Implement loosely coupled dependencies
AWS re:Invent 2019: Moving to event-driven architectures (SVS308)
What Is Amazon EventBridge?
What Is Amazon Simple Queue Service?
- Amazon EventBridge allows you to build event driven architectures, which are loosely coupled and distributed
AWS New York Summit 2019: Intro to Event-driven Architectures and Amazon EventBridge (MAD205) - If changes to one component force other components that rely on it to also change, then they are tightly coupled. Loose coupling breaks this dependency so that dependency components only need to know the versioned and published interface.
- Make component interactions asynchronous where possible. This model is suitable for any interaction
that does not need an immediate response and where an acknowledgement that a request
has been registered will suffice.
AWS re:Invent 2019: Scalable serverless event-driven applications using Amazon SQS and Lambda (API304)
Make all responses idempotent
- Clients can issue API requests with an idempotency token—the same token is used whenever
the request is repeated. An idempotent service API uses the token to return a response
identical to the response that was returned the first time that the request was completed.
Amazon EC2: Ensuring Idempotency
Do constant work
AWS re:Invent 2018: Close Loops and Opening Minds: How to Take Control of Systems, Big and Small ARC337 (includes constant work)

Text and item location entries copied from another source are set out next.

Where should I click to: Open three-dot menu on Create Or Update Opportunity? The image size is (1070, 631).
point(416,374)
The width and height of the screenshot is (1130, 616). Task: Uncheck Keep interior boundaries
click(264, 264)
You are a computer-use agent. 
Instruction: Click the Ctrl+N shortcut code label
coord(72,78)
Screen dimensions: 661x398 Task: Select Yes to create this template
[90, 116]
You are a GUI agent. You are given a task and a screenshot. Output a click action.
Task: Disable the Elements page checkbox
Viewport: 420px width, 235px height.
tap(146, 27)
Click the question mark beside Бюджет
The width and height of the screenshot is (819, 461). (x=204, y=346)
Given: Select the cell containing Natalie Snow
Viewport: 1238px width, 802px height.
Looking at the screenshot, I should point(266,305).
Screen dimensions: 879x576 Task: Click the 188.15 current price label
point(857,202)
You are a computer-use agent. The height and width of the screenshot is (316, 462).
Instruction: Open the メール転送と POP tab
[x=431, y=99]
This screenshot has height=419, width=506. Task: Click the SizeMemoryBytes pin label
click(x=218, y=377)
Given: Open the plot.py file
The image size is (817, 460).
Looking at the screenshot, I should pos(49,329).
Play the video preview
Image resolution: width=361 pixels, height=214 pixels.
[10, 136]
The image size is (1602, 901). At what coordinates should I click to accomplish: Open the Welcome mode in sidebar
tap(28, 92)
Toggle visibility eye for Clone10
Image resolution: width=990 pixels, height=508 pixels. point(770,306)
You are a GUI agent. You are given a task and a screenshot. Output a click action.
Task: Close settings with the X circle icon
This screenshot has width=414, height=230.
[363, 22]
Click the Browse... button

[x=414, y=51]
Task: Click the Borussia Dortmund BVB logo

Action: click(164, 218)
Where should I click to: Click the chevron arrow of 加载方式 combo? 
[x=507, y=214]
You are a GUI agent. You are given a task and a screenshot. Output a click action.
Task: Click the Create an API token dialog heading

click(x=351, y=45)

- Engineer workloads so that payload sizes remain constant regardless of number of successes or failures.
- For example, if the health check system is monitoring 100,000 servers, the load on it is nominal under the normally light server failure rate. However, if a major event makes half those servers unhealthy, then the health check system would be overwhelmed trying to update notification systems and communicate state to its clients. Instead, the health check system should send the full snapshot of the current state each time. 100,000 server health states, each represented by a bit, would only be a 12.5-KB payload. Whether no servers or failing, or all of them, the health check system is doing constant work, and large, rapid changes are not a threat to the system stability. This is actually how the control plane is designed for Amazon Route 53 health checks.